Reproduce the listing below with every occurrence of "partition circle" switched to "partition node". Leave all other text unchanged.

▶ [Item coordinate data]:
········
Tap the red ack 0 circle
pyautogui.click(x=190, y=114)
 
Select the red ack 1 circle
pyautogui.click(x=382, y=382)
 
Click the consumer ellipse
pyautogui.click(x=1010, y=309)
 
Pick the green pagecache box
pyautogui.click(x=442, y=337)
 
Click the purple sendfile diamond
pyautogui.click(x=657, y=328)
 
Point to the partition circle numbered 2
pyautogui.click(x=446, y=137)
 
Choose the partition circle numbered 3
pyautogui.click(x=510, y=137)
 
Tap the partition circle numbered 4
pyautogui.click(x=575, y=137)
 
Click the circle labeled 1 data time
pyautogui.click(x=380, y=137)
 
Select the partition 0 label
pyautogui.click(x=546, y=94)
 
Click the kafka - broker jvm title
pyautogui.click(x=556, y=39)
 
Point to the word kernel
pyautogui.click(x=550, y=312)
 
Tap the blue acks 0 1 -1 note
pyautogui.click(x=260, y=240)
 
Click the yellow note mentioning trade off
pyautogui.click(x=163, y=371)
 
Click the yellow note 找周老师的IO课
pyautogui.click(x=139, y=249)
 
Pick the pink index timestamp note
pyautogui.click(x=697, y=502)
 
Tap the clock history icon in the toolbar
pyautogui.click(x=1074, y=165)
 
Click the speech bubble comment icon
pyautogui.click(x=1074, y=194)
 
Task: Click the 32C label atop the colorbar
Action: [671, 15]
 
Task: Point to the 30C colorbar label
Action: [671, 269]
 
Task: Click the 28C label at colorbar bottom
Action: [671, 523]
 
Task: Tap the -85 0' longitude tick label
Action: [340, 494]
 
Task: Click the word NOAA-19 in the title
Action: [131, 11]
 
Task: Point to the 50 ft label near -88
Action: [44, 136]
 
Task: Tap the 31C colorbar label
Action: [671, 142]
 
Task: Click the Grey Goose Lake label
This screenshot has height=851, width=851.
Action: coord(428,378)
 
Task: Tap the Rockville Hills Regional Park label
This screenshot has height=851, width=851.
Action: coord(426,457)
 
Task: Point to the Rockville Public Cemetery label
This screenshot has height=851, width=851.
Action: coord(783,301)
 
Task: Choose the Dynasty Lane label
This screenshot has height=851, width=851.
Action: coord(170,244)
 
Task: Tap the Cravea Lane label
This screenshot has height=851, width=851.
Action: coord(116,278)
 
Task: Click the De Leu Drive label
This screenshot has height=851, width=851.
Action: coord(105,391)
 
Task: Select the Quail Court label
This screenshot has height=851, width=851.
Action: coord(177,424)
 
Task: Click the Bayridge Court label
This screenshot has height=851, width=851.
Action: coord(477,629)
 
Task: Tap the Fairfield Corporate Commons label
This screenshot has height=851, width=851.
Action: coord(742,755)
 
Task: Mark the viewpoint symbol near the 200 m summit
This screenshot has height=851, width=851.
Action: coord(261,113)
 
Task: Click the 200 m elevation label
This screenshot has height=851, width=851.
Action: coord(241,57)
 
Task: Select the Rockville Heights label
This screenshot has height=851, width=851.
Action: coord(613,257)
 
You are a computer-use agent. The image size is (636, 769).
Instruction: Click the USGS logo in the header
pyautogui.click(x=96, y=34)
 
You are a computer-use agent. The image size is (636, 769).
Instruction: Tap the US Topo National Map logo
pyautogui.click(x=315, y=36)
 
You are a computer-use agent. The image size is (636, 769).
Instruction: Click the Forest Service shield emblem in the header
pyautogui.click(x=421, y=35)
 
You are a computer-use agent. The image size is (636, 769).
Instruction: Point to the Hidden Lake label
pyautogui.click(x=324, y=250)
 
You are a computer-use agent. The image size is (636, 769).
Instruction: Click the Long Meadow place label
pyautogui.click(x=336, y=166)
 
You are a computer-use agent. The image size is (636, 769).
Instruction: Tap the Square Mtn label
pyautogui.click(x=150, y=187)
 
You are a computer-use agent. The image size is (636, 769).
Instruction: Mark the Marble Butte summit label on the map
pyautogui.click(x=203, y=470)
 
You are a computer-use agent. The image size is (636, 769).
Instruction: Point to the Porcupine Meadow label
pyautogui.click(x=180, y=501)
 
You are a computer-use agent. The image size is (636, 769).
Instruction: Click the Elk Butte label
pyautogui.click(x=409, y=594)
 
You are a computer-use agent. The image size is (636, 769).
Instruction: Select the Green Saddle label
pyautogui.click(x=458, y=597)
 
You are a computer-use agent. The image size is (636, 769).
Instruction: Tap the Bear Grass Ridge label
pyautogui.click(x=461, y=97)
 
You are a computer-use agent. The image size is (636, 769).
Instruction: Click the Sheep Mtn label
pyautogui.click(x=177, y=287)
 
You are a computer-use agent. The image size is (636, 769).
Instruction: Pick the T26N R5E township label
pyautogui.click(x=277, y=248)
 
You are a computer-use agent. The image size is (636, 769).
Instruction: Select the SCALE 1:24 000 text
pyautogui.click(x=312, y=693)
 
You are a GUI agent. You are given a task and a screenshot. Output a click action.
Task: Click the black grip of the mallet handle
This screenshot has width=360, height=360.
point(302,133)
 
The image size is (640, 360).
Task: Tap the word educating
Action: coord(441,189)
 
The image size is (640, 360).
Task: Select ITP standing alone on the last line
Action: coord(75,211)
········
▶ [Full response]:
Tap the red ack 0 circle
pyautogui.click(x=190, y=114)
 
Select the red ack 1 circle
pyautogui.click(x=382, y=382)
 
Click the consumer ellipse
pyautogui.click(x=1010, y=309)
 
Pick the green pagecache box
pyautogui.click(x=442, y=337)
 
Click the purple sendfile diamond
pyautogui.click(x=657, y=328)
 
Point to the partition node numbered 2
pyautogui.click(x=446, y=137)
 
Choose the partition node numbered 3
pyautogui.click(x=510, y=137)
 
Tap the partition node numbered 4
pyautogui.click(x=575, y=137)
 
Click the circle labeled 1 data time
pyautogui.click(x=380, y=137)
 
Select the partition 0 label
pyautogui.click(x=546, y=94)
 
Click the kafka - broker jvm title
pyautogui.click(x=556, y=39)
 
Point to the word kernel
pyautogui.click(x=550, y=312)
 
Tap the blue acks 0 1 -1 note
pyautogui.click(x=260, y=240)
 
Click the yellow note mentioning trade off
pyautogui.click(x=163, y=371)
 
Click the yellow note 找周老师的IO课
pyautogui.click(x=139, y=249)
 
Pick the pink index timestamp note
pyautogui.click(x=697, y=502)
 
Tap the clock history icon in the toolbar
pyautogui.click(x=1074, y=165)
 
Click the speech bubble comment icon
pyautogui.click(x=1074, y=194)
 
Task: Click the 32C label atop the colorbar
Action: [671, 15]
 
Task: Point to the 30C colorbar label
Action: [671, 269]
 
Task: Click the 28C label at colorbar bottom
Action: [671, 523]
 
Task: Tap the -85 0' longitude tick label
Action: [340, 494]
 
Task: Click the word NOAA-19 in the title
Action: [131, 11]
 
Task: Point to the 50 ft label near -88
Action: [44, 136]
 
Task: Tap the 31C colorbar label
Action: [671, 142]
 
Task: Click the Grey Goose Lake label
This screenshot has height=851, width=851.
Action: coord(428,378)
 
Task: Tap the Rockville Hills Regional Park label
This screenshot has height=851, width=851.
Action: coord(426,457)
 
Task: Point to the Rockville Public Cemetery label
This screenshot has height=851, width=851.
Action: coord(783,301)
 
Task: Choose the Dynasty Lane label
This screenshot has height=851, width=851.
Action: coord(170,244)
 
Task: Tap the Cravea Lane label
This screenshot has height=851, width=851.
Action: coord(116,278)
 
Task: Click the De Leu Drive label
This screenshot has height=851, width=851.
Action: coord(105,391)
 
Task: Select the Quail Court label
This screenshot has height=851, width=851.
Action: coord(177,424)
 
Task: Click the Bayridge Court label
This screenshot has height=851, width=851.
Action: coord(477,629)
 
Task: Tap the Fairfield Corporate Commons label
This screenshot has height=851, width=851.
Action: coord(742,755)
 
Task: Mark the viewpoint symbol near the 200 m summit
This screenshot has height=851, width=851.
Action: coord(261,113)
 
Task: Click the 200 m elevation label
This screenshot has height=851, width=851.
Action: coord(241,57)
 
Task: Select the Rockville Heights label
This screenshot has height=851, width=851.
Action: coord(613,257)
 
You are a computer-use agent. The image size is (636, 769).
Instruction: Click the USGS logo in the header
pyautogui.click(x=96, y=34)
 
You are a computer-use agent. The image size is (636, 769).
Instruction: Tap the US Topo National Map logo
pyautogui.click(x=315, y=36)
 
You are a computer-use agent. The image size is (636, 769).
Instruction: Click the Forest Service shield emblem in the header
pyautogui.click(x=421, y=35)
 
You are a computer-use agent. The image size is (636, 769).
Instruction: Point to the Hidden Lake label
pyautogui.click(x=324, y=250)
 
You are a computer-use agent. The image size is (636, 769).
Instruction: Click the Long Meadow place label
pyautogui.click(x=336, y=166)
 
You are a computer-use agent. The image size is (636, 769).
Instruction: Tap the Square Mtn label
pyautogui.click(x=150, y=187)
 
You are a computer-use agent. The image size is (636, 769).
Instruction: Mark the Marble Butte summit label on the map
pyautogui.click(x=203, y=470)
 
You are a computer-use agent. The image size is (636, 769).
Instruction: Point to the Porcupine Meadow label
pyautogui.click(x=180, y=501)
 
You are a computer-use agent. The image size is (636, 769).
Instruction: Click the Elk Butte label
pyautogui.click(x=409, y=594)
 
You are a computer-use agent. The image size is (636, 769).
Instruction: Select the Green Saddle label
pyautogui.click(x=458, y=597)
 
You are a computer-use agent. The image size is (636, 769).
Instruction: Tap the Bear Grass Ridge label
pyautogui.click(x=461, y=97)
 
You are a computer-use agent. The image size is (636, 769).
Instruction: Click the Sheep Mtn label
pyautogui.click(x=177, y=287)
 
You are a computer-use agent. The image size is (636, 769).
Instruction: Pick the T26N R5E township label
pyautogui.click(x=277, y=248)
 
You are a computer-use agent. The image size is (636, 769).
Instruction: Select the SCALE 1:24 000 text
pyautogui.click(x=312, y=693)
 
You are a GUI agent. You are given a task and a screenshot. Output a click action.
Task: Click the black grip of the mallet handle
This screenshot has width=360, height=360.
point(302,133)
 
The image size is (640, 360).
Task: Tap the word educating
Action: coord(441,189)
 
The image size is (640, 360).
Task: Select ITP standing alone on the last line
Action: coord(75,211)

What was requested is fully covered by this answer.